How to complete this task | Extract all data as written.

---------- Supplied records

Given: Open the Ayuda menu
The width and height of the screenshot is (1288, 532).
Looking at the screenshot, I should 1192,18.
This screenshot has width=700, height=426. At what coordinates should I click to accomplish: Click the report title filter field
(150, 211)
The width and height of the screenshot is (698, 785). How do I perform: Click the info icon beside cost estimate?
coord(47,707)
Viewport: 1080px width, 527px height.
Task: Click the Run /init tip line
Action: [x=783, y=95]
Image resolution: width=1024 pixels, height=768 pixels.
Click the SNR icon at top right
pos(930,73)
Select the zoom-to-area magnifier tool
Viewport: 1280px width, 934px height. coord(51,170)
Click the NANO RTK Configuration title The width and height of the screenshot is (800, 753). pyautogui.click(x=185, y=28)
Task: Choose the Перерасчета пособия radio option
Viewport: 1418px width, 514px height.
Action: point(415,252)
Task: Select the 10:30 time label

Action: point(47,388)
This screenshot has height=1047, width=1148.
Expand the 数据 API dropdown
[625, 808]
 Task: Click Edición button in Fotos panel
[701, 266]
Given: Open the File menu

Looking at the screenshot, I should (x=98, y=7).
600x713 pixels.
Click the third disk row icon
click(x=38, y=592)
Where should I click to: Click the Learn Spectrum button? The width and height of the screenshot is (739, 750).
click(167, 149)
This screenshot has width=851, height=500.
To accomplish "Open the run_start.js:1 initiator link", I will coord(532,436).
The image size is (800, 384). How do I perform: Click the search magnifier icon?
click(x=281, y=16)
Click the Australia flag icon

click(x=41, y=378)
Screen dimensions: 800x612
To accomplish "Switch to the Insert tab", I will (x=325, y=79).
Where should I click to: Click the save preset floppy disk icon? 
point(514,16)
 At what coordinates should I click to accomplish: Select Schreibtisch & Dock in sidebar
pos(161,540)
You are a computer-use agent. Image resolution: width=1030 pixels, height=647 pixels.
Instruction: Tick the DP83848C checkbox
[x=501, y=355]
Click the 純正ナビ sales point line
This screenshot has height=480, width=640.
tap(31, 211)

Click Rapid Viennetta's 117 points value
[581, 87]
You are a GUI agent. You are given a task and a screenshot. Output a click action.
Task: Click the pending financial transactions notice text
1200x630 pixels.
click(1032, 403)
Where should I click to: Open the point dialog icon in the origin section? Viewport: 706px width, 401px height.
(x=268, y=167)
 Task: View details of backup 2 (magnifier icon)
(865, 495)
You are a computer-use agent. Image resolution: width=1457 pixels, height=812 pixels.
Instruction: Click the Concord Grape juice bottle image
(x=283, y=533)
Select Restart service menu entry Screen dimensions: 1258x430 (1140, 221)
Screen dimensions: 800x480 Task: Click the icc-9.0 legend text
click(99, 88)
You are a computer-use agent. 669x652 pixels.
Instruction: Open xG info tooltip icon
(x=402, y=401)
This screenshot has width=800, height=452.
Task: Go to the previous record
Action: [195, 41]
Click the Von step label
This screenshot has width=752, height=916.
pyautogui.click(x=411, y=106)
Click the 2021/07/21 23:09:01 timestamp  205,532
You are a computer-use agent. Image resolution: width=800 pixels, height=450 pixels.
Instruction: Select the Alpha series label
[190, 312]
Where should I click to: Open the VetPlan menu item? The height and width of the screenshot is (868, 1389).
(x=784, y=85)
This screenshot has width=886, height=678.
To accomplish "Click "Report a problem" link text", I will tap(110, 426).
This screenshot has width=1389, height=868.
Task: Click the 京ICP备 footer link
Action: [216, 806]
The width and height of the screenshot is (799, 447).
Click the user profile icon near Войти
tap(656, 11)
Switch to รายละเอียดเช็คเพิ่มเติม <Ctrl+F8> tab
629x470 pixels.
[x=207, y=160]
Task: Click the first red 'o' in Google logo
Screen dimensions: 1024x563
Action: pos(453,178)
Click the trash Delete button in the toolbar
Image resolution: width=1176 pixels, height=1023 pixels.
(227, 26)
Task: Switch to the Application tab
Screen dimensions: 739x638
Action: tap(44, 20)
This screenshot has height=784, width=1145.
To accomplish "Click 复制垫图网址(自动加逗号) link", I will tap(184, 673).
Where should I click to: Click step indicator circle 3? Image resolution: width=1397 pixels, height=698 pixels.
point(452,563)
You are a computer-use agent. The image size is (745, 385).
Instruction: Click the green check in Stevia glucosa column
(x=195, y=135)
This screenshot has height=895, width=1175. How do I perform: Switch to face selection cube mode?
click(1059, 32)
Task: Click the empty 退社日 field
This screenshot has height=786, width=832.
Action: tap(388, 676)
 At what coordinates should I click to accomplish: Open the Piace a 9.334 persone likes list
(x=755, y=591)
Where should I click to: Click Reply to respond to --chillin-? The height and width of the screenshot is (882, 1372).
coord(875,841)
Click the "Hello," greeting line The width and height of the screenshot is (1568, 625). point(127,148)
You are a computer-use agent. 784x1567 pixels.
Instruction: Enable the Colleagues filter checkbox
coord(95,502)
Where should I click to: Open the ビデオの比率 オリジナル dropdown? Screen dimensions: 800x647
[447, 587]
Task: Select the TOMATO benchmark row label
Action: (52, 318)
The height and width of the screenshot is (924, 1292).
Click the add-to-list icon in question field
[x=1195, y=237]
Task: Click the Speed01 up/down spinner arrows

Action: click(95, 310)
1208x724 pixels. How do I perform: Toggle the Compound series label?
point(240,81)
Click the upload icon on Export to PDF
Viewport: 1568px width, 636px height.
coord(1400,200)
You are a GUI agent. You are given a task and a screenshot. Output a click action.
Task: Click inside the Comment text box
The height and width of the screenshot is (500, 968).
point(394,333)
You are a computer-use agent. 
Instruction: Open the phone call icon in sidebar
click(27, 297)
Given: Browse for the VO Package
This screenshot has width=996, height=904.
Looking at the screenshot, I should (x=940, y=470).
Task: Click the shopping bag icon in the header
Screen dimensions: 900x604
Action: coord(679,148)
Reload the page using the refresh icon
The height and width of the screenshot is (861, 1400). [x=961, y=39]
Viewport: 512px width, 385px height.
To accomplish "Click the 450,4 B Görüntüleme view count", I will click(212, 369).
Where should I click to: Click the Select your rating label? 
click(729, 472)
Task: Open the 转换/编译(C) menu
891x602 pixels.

--------------------

Exercise result |
Given: Open the Ayuda menu
The width and height of the screenshot is (1288, 532).
Looking at the screenshot, I should 1192,18.
This screenshot has width=700, height=426. At what coordinates should I click to accomplish: Click the report title filter field
(150, 211)
The width and height of the screenshot is (698, 785). How do I perform: Click the info icon beside cost estimate?
coord(47,707)
Viewport: 1080px width, 527px height.
Task: Click the Run /init tip line
Action: [x=783, y=95]
Image resolution: width=1024 pixels, height=768 pixels.
Click the SNR icon at top right
pos(930,73)
Select the zoom-to-area magnifier tool
Viewport: 1280px width, 934px height. coord(51,170)
Click the NANO RTK Configuration title The width and height of the screenshot is (800, 753). pyautogui.click(x=185, y=28)
Task: Choose the Перерасчета пособия radio option
Viewport: 1418px width, 514px height.
Action: point(415,252)
Task: Select the 10:30 time label

Action: point(47,388)
This screenshot has height=1047, width=1148.
Expand the 数据 API dropdown
[625, 808]
 Task: Click Edición button in Fotos panel
[701, 266]
Given: Open the File menu

Looking at the screenshot, I should (x=98, y=7).
600x713 pixels.
Click the third disk row icon
click(x=38, y=592)
Where should I click to: Click the Learn Spectrum button? The width and height of the screenshot is (739, 750).
click(167, 149)
This screenshot has width=851, height=500.
To accomplish "Open the run_start.js:1 initiator link", I will coord(532,436).
The image size is (800, 384). How do I perform: Click the search magnifier icon?
click(x=281, y=16)
Click the Australia flag icon

click(x=41, y=378)
Screen dimensions: 800x612
To accomplish "Switch to the Insert tab", I will (x=325, y=79).
Where should I click to: Click the save preset floppy disk icon? 
point(514,16)
 At what coordinates should I click to accomplish: Select Schreibtisch & Dock in sidebar
pos(161,540)
You are a computer-use agent. Image resolution: width=1030 pixels, height=647 pixels.
Instruction: Tick the DP83848C checkbox
[x=501, y=355]
Click the 純正ナビ sales point line
This screenshot has height=480, width=640.
tap(31, 211)

Click Rapid Viennetta's 117 points value
[581, 87]
You are a GUI agent. You are given a task and a screenshot. Output a click action.
Task: Click the pending financial transactions notice text
1200x630 pixels.
click(1032, 403)
Where should I click to: Open the point dialog icon in the origin section? Viewport: 706px width, 401px height.
(x=268, y=167)
 Task: View details of backup 2 (magnifier icon)
(865, 495)
You are a computer-use agent. Image resolution: width=1457 pixels, height=812 pixels.
Instruction: Click the Concord Grape juice bottle image
(x=283, y=533)
Select Restart service menu entry Screen dimensions: 1258x430 (1140, 221)
Screen dimensions: 800x480 Task: Click the icc-9.0 legend text
click(99, 88)
You are a computer-use agent. 669x652 pixels.
Instruction: Open xG info tooltip icon
(x=402, y=401)
This screenshot has width=800, height=452.
Task: Go to the previous record
Action: [195, 41]
Click the Von step label
This screenshot has width=752, height=916.
pyautogui.click(x=411, y=106)
Click the 2021/07/21 23:09:01 timestamp  205,532
You are a computer-use agent. Image resolution: width=800 pixels, height=450 pixels.
Instruction: Select the Alpha series label
[190, 312]
Where should I click to: Open the VetPlan menu item? The height and width of the screenshot is (868, 1389).
(x=784, y=85)
This screenshot has width=886, height=678.
To accomplish "Click "Report a problem" link text", I will tap(110, 426).
This screenshot has width=1389, height=868.
Task: Click the 京ICP备 footer link
Action: [216, 806]
The width and height of the screenshot is (799, 447).
Click the user profile icon near Войти
tap(656, 11)
Switch to รายละเอียดเช็คเพิ่มเติม <Ctrl+F8> tab
629x470 pixels.
[x=207, y=160]
Task: Click the first red 'o' in Google logo
Screen dimensions: 1024x563
Action: pos(453,178)
Click the trash Delete button in the toolbar
Image resolution: width=1176 pixels, height=1023 pixels.
(227, 26)
Task: Switch to the Application tab
Screen dimensions: 739x638
Action: tap(44, 20)
This screenshot has height=784, width=1145.
To accomplish "Click 复制垫图网址(自动加逗号) link", I will tap(184, 673).
Where should I click to: Click step indicator circle 3? Image resolution: width=1397 pixels, height=698 pixels.
point(452,563)
You are a computer-use agent. The image size is (745, 385).
Instruction: Click the green check in Stevia glucosa column
(x=195, y=135)
This screenshot has height=895, width=1175. How do I perform: Switch to face selection cube mode?
click(1059, 32)
Task: Click the empty 退社日 field
This screenshot has height=786, width=832.
Action: tap(388, 676)
 At what coordinates should I click to accomplish: Open the Piace a 9.334 persone likes list
(x=755, y=591)
Where should I click to: Click Reply to respond to --chillin-? The height and width of the screenshot is (882, 1372).
coord(875,841)
Click the "Hello," greeting line The width and height of the screenshot is (1568, 625). point(127,148)
You are a computer-use agent. 784x1567 pixels.
Instruction: Enable the Colleagues filter checkbox
coord(95,502)
Where should I click to: Open the ビデオの比率 オリジナル dropdown? Screen dimensions: 800x647
[447, 587]
Task: Select the TOMATO benchmark row label
Action: (52, 318)
The height and width of the screenshot is (924, 1292).
Click the add-to-list icon in question field
[x=1195, y=237]
Task: Click the Speed01 up/down spinner arrows

Action: click(95, 310)
1208x724 pixels. How do I perform: Toggle the Compound series label?
point(240,81)
Click the upload icon on Export to PDF
Viewport: 1568px width, 636px height.
coord(1400,200)
You are a GUI agent. You are given a task and a screenshot. Output a click action.
Task: Click inside the Comment text box
The height and width of the screenshot is (500, 968).
point(394,333)
You are a computer-use agent. 
Instruction: Open the phone call icon in sidebar
click(27, 297)
Given: Browse for the VO Package
This screenshot has width=996, height=904.
Looking at the screenshot, I should (x=940, y=470).
Task: Click the shopping bag icon in the header
Screen dimensions: 900x604
Action: coord(679,148)
Reload the page using the refresh icon
The height and width of the screenshot is (861, 1400). [x=961, y=39]
Viewport: 512px width, 385px height.
To accomplish "Click the 450,4 B Görüntüleme view count", I will click(212, 369).
Where should I click to: Click the Select your rating label? 
click(729, 472)
Task: Open the 转换/编译(C) menu
891x602 pixels.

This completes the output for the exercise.